The good behaviour of the two rogue tabloids quickly gave out. The Sun defaulted to its normal diet of sport, sex, and royals. The Daily Mail reverted to its old tricks with its headline, "Make way for asylum-seekers, nurses told" (26 June). The asylum seekers had been housed in a nurses' hall of residence, and the article suggested that resources had therefore been taken away from "deserving" Brits. The true culprit was the accommodation office of John Moores University in Liverpool, which had failed to inform or consult the nurses about moving them out to a different hall of residence. But, as always, it was the asylum seekers who were to blame.

Earlier in the year, the Sun and the Daily Mail had been the subject of a formal complaint to the Press Complaints Commission by the Asylum Rights Campaign, a consortium of refugee and human rights organisations. A major focus of the complaint was their inflammatory coverage of Romany gypsies, which reached a peak in March.

"Kent and West London have become transit camps for the world's flotsam and jetsam ... Our land is being swamped by a flood of fiddlers," screamed the Sun's editorial (9 March). And in the same week, the paper gave us, "Gypsy spongers are building themselves PALACES with the vast fortune they are milking from soft-touch Britain."

The Daily Mail targeted individuals. In the case of Maria Nistor and her 4 month old son named "Lucifer," the pursuit filled innumerable column inches. "This Romanian was smuggled here with her children in the back of a lorry," said the paper (1 March) alongside a photo of a smiling woman in a swirling skirt carrying a baby. It went on to say, "A court heard how she now gets £20 an hour begging, £230 benefits a fortnight, and a three-bed house."

Three more days of sanctimonious headlines followed, such as "Look how they repay our generosity" and "Scroungers endangering a noble ideal." But on the fifth day, an abrupt twist put the Home Office in the dock. The Daily Mail had discovered that "the Romanian gipsy [sic] twice convicted of begging with a baby while claiming benefits is an immigration service spy" (5 March). She was not even an asylum seeker but had been granted false asylum papers by the Home Office in exchange for informing on other members of her community, the Daily Mail admitted. But by now the damage had been done.

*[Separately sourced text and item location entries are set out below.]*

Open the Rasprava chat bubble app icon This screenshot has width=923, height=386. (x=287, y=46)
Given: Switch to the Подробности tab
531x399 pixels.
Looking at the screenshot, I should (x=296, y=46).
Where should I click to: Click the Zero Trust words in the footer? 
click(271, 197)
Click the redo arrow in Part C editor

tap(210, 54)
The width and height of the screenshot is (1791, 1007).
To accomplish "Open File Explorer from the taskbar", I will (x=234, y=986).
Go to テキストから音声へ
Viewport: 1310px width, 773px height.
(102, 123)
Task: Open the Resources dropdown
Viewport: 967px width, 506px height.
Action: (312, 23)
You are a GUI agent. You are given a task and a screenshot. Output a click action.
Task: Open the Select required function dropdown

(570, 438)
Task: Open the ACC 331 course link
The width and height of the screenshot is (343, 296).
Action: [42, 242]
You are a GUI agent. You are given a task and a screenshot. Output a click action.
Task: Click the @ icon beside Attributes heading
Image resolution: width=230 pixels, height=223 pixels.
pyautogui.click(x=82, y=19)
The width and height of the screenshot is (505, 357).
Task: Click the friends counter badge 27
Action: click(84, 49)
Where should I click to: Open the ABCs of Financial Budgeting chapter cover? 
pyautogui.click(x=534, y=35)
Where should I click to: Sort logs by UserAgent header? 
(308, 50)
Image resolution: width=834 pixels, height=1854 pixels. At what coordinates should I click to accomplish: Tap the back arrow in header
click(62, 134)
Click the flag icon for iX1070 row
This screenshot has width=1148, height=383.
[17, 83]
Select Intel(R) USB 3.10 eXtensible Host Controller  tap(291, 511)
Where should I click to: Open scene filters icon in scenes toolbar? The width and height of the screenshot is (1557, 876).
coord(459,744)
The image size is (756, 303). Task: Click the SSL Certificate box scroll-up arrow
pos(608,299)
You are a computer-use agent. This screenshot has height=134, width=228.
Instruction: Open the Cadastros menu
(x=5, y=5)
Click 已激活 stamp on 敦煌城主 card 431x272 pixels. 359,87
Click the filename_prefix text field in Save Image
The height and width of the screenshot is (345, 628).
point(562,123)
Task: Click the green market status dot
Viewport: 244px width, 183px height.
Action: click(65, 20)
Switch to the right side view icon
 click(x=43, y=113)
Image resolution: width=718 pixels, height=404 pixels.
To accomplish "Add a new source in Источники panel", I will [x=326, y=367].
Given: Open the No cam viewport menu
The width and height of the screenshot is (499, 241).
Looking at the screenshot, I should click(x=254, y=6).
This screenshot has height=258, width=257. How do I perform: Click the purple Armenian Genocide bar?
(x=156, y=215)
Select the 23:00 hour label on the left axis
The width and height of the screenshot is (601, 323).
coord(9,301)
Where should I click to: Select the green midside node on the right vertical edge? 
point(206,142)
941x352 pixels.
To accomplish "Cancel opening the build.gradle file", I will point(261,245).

The tabloids' picture of Britain as a "soft touch" both reflects and compounds government policy. The Immigration and Asylum Bill, passed last year, is full of references to "abuse," "racketeering," "fraud," and the need for "stemming the tide." Some broadsheets, notably the Guardian, have pointed out the contradiction between a nakedly deterrent policy and government statistics that reveal at least a third of asylum applicants are granted refuge-in other words are found to be genuine.

The implementation of dispersal, a central part of the bill, invited strong press criticism, after a devastating Audit Commission report in early June revealed its deficiencies. A key finding-quoted in most papers-was that "inadequate support services outside London present a major barrier to dispersal ... Mental health services, English language support and refugee community organisations-which offer practical and social help-are concentrated in the capital." Case histories illustrated a grave lack of access to appropriate medical care.

General practitioners in some areas are starting to close their lists. Without extra resources, they feel they cannot take on any more refugees. It is easy to imagine the headlines to come: "Refugees hog GP surgeries" in the tabloids, or "GPs block vulnerable refugees" in the liberal press. Doctors are likely to find themselves in an all too familiar situation-damned if they do, damned if they don't. Before they become the buffer between a state that will not provide and a press keen to attribute blame, they need to speak out on what they know is happening. Otherwise, the press will set the agenda.